Stored dataset items
---

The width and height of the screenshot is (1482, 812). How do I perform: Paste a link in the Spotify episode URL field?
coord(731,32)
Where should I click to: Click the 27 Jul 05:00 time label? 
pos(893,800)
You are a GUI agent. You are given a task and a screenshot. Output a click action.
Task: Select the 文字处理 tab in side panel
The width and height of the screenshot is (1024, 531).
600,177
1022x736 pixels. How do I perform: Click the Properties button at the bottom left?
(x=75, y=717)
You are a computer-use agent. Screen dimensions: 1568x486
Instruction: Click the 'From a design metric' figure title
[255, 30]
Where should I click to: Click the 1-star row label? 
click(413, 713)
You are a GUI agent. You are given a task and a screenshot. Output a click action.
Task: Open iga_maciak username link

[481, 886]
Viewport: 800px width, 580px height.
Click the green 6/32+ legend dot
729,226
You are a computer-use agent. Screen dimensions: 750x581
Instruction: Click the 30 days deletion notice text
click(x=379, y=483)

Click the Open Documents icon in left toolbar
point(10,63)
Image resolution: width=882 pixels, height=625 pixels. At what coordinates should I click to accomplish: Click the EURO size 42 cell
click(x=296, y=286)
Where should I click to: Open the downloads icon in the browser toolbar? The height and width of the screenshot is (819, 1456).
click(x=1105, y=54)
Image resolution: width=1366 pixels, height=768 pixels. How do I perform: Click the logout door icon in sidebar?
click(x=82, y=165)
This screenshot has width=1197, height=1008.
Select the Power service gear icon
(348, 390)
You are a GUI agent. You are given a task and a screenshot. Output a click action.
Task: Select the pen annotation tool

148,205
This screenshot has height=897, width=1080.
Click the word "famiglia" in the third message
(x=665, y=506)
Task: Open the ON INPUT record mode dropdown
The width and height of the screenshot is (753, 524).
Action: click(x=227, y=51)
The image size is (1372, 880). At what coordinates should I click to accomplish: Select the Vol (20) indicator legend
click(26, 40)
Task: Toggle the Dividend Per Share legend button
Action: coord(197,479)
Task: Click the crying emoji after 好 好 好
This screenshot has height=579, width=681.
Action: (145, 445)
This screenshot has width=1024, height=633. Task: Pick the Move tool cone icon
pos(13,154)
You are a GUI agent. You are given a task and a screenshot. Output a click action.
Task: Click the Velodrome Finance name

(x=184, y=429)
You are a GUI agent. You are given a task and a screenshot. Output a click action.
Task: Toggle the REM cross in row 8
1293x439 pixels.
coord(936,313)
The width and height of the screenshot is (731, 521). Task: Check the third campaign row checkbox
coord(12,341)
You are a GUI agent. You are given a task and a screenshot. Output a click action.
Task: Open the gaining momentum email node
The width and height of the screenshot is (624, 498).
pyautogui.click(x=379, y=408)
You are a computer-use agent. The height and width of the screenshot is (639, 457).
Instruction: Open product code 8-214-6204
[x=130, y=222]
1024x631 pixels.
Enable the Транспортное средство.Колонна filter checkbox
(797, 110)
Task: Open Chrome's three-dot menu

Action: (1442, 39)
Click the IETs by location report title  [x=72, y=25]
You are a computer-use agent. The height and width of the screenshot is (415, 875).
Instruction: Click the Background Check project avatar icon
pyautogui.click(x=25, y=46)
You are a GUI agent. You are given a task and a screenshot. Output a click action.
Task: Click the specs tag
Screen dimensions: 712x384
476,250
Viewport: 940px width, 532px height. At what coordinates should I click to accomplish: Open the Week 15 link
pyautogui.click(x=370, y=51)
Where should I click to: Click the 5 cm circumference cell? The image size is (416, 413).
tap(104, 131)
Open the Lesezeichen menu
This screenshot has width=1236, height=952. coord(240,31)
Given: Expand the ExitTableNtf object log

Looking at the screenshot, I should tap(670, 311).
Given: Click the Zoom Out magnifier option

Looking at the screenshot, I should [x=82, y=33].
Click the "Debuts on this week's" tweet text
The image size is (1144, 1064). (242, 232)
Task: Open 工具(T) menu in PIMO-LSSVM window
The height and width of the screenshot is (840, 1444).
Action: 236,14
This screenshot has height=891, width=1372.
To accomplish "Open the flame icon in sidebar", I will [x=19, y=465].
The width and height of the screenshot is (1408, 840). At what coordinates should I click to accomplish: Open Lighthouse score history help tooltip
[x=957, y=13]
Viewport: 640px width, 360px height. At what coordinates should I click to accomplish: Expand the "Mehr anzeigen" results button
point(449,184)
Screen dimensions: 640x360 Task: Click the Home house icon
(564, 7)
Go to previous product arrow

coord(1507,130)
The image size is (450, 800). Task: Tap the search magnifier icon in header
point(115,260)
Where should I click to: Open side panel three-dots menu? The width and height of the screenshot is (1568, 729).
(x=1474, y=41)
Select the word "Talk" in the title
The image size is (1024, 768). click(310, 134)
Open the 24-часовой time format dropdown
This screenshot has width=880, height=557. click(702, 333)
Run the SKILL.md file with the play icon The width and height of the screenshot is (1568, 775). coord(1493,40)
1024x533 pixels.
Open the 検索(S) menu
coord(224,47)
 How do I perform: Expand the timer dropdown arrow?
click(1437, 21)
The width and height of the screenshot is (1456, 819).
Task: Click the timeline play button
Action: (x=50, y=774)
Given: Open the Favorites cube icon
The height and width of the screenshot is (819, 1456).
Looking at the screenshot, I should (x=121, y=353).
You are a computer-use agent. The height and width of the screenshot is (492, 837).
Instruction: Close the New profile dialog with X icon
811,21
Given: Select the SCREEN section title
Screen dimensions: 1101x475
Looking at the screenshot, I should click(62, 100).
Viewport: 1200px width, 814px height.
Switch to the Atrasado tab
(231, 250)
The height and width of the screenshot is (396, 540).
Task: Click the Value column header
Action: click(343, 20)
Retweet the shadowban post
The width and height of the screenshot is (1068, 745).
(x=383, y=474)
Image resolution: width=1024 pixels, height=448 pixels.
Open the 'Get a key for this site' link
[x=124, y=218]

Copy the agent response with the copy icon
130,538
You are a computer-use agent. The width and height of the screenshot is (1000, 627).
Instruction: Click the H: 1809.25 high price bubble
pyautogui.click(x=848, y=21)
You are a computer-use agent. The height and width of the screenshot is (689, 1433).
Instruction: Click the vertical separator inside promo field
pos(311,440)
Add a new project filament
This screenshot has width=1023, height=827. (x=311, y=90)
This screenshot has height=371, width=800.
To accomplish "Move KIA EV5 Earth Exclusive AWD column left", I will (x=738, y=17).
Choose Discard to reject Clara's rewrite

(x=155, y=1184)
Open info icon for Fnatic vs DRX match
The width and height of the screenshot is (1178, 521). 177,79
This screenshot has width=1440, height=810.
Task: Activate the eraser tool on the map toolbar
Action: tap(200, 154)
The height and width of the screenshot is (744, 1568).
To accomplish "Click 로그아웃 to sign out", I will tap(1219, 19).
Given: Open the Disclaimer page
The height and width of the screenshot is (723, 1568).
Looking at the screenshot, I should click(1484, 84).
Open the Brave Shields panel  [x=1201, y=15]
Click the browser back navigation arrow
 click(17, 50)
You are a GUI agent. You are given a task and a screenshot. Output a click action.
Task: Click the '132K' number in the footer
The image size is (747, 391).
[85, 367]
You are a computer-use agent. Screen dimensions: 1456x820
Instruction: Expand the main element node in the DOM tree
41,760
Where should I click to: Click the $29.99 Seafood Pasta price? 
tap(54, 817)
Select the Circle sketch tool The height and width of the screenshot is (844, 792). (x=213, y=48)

---

## What is asked:
Reproduce all the data above, swapping every "GUI agent" for "screen agent" and leaving everything else unchanged.

## Solution to this problem:
The width and height of the screenshot is (1482, 812). How do I perform: Paste a link in the Spotify episode URL field?
coord(731,32)
Where should I click to: Click the 27 Jul 05:00 time label? 
pos(893,800)
You are a screen agent. You are given a task and a screenshot. Output a click action.
Task: Select the 文字处理 tab in side panel
The width and height of the screenshot is (1024, 531).
600,177
1022x736 pixels. How do I perform: Click the Properties button at the bottom left?
(x=75, y=717)
You are a computer-use agent. Screen dimensions: 1568x486
Instruction: Click the 'From a design metric' figure title
[255, 30]
Where should I click to: Click the 1-star row label? 
click(413, 713)
You are a screen agent. You are given a task and a screenshot. Output a click action.
Task: Open iga_maciak username link

[481, 886]
Viewport: 800px width, 580px height.
Click the green 6/32+ legend dot
729,226
You are a computer-use agent. Screen dimensions: 750x581
Instruction: Click the 30 days deletion notice text
click(x=379, y=483)

Click the Open Documents icon in left toolbar
point(10,63)
Image resolution: width=882 pixels, height=625 pixels. At what coordinates should I click to accomplish: Click the EURO size 42 cell
click(x=296, y=286)
Where should I click to: Open the downloads icon in the browser toolbar? The height and width of the screenshot is (819, 1456).
click(x=1105, y=54)
Image resolution: width=1366 pixels, height=768 pixels. How do I perform: Click the logout door icon in sidebar?
click(x=82, y=165)
This screenshot has width=1197, height=1008.
Select the Power service gear icon
(348, 390)
You are a screen agent. You are given a task and a screenshot. Output a click action.
Task: Select the pen annotation tool

148,205
This screenshot has height=897, width=1080.
Click the word "famiglia" in the third message
(x=665, y=506)
Task: Open the ON INPUT record mode dropdown
The width and height of the screenshot is (753, 524).
Action: click(x=227, y=51)
The image size is (1372, 880). At what coordinates should I click to accomplish: Select the Vol (20) indicator legend
click(26, 40)
Task: Toggle the Dividend Per Share legend button
Action: coord(197,479)
Task: Click the crying emoji after 好 好 好
This screenshot has height=579, width=681.
Action: (145, 445)
This screenshot has width=1024, height=633. Task: Pick the Move tool cone icon
pos(13,154)
You are a screen agent. You are given a task and a screenshot. Output a click action.
Task: Click the Velodrome Finance name

(x=184, y=429)
You are a screen agent. You are given a task and a screenshot. Output a click action.
Task: Toggle the REM cross in row 8
1293x439 pixels.
coord(936,313)
The width and height of the screenshot is (731, 521). Task: Check the third campaign row checkbox
coord(12,341)
You are a screen agent. You are given a task and a screenshot. Output a click action.
Task: Open the gaining momentum email node
The width and height of the screenshot is (624, 498).
pyautogui.click(x=379, y=408)
You are a computer-use agent. The height and width of the screenshot is (639, 457).
Instruction: Open product code 8-214-6204
[x=130, y=222]
1024x631 pixels.
Enable the Транспортное средство.Колонна filter checkbox
(797, 110)
Task: Open Chrome's three-dot menu

Action: (1442, 39)
Click the IETs by location report title  [x=72, y=25]
You are a computer-use agent. The height and width of the screenshot is (415, 875).
Instruction: Click the Background Check project avatar icon
pyautogui.click(x=25, y=46)
You are a screen agent. You are given a task and a screenshot. Output a click action.
Task: Click the specs tag
Screen dimensions: 712x384
476,250
Viewport: 940px width, 532px height. At what coordinates should I click to accomplish: Open the Week 15 link
pyautogui.click(x=370, y=51)
Where should I click to: Click the 5 cm circumference cell? The image size is (416, 413).
tap(104, 131)
Open the Lesezeichen menu
This screenshot has width=1236, height=952. coord(240,31)
Given: Expand the ExitTableNtf object log

Looking at the screenshot, I should tap(670, 311).
Given: Click the Zoom Out magnifier option

Looking at the screenshot, I should [x=82, y=33].
Click the "Debuts on this week's" tweet text
The image size is (1144, 1064). (242, 232)
Task: Open 工具(T) menu in PIMO-LSSVM window
The height and width of the screenshot is (840, 1444).
Action: 236,14
This screenshot has height=891, width=1372.
To accomplish "Open the flame icon in sidebar", I will [x=19, y=465].
The width and height of the screenshot is (1408, 840). At what coordinates should I click to accomplish: Open Lighthouse score history help tooltip
[x=957, y=13]
Viewport: 640px width, 360px height. At what coordinates should I click to accomplish: Expand the "Mehr anzeigen" results button
point(449,184)
Screen dimensions: 640x360 Task: Click the Home house icon
(564, 7)
Go to previous product arrow

coord(1507,130)
The image size is (450, 800). Task: Tap the search magnifier icon in header
point(115,260)
Where should I click to: Open side panel three-dots menu? The width and height of the screenshot is (1568, 729).
(x=1474, y=41)
Select the word "Talk" in the title
The image size is (1024, 768). click(310, 134)
Open the 24-часовой time format dropdown
This screenshot has width=880, height=557. click(702, 333)
Run the SKILL.md file with the play icon The width and height of the screenshot is (1568, 775). coord(1493,40)
1024x533 pixels.
Open the 検索(S) menu
coord(224,47)
 How do I perform: Expand the timer dropdown arrow?
click(1437, 21)
The width and height of the screenshot is (1456, 819).
Task: Click the timeline play button
Action: (x=50, y=774)
Given: Open the Favorites cube icon
The height and width of the screenshot is (819, 1456).
Looking at the screenshot, I should (x=121, y=353).
You are a computer-use agent. The height and width of the screenshot is (492, 837).
Instruction: Close the New profile dialog with X icon
811,21
Given: Select the SCREEN section title
Screen dimensions: 1101x475
Looking at the screenshot, I should click(62, 100).
Viewport: 1200px width, 814px height.
Switch to the Atrasado tab
(231, 250)
The height and width of the screenshot is (396, 540).
Task: Click the Value column header
Action: click(343, 20)
Retweet the shadowban post
The width and height of the screenshot is (1068, 745).
(x=383, y=474)
Image resolution: width=1024 pixels, height=448 pixels.
Open the 'Get a key for this site' link
[x=124, y=218]

Copy the agent response with the copy icon
130,538
You are a computer-use agent. The width and height of the screenshot is (1000, 627).
Instruction: Click the H: 1809.25 high price bubble
pyautogui.click(x=848, y=21)
You are a computer-use agent. The height and width of the screenshot is (689, 1433).
Instruction: Click the vertical separator inside promo field
pos(311,440)
Add a new project filament
This screenshot has width=1023, height=827. (x=311, y=90)
This screenshot has height=371, width=800.
To accomplish "Move KIA EV5 Earth Exclusive AWD column left", I will (x=738, y=17).
Choose Discard to reject Clara's rewrite

(x=155, y=1184)
Open info icon for Fnatic vs DRX match
The width and height of the screenshot is (1178, 521). 177,79
This screenshot has width=1440, height=810.
Task: Activate the eraser tool on the map toolbar
Action: tap(200, 154)
The height and width of the screenshot is (744, 1568).
To accomplish "Click 로그아웃 to sign out", I will tap(1219, 19).
Given: Open the Disclaimer page
The height and width of the screenshot is (723, 1568).
Looking at the screenshot, I should click(1484, 84).
Open the Brave Shields panel  [x=1201, y=15]
Click the browser back navigation arrow
 click(17, 50)
You are a screen agent. You are given a task and a screenshot. Output a click action.
Task: Click the '132K' number in the footer
The image size is (747, 391).
[85, 367]
You are a computer-use agent. Screen dimensions: 1456x820
Instruction: Expand the main element node in the DOM tree
41,760
Where should I click to: Click the $29.99 Seafood Pasta price? 
tap(54, 817)
Select the Circle sketch tool The height and width of the screenshot is (844, 792). (x=213, y=48)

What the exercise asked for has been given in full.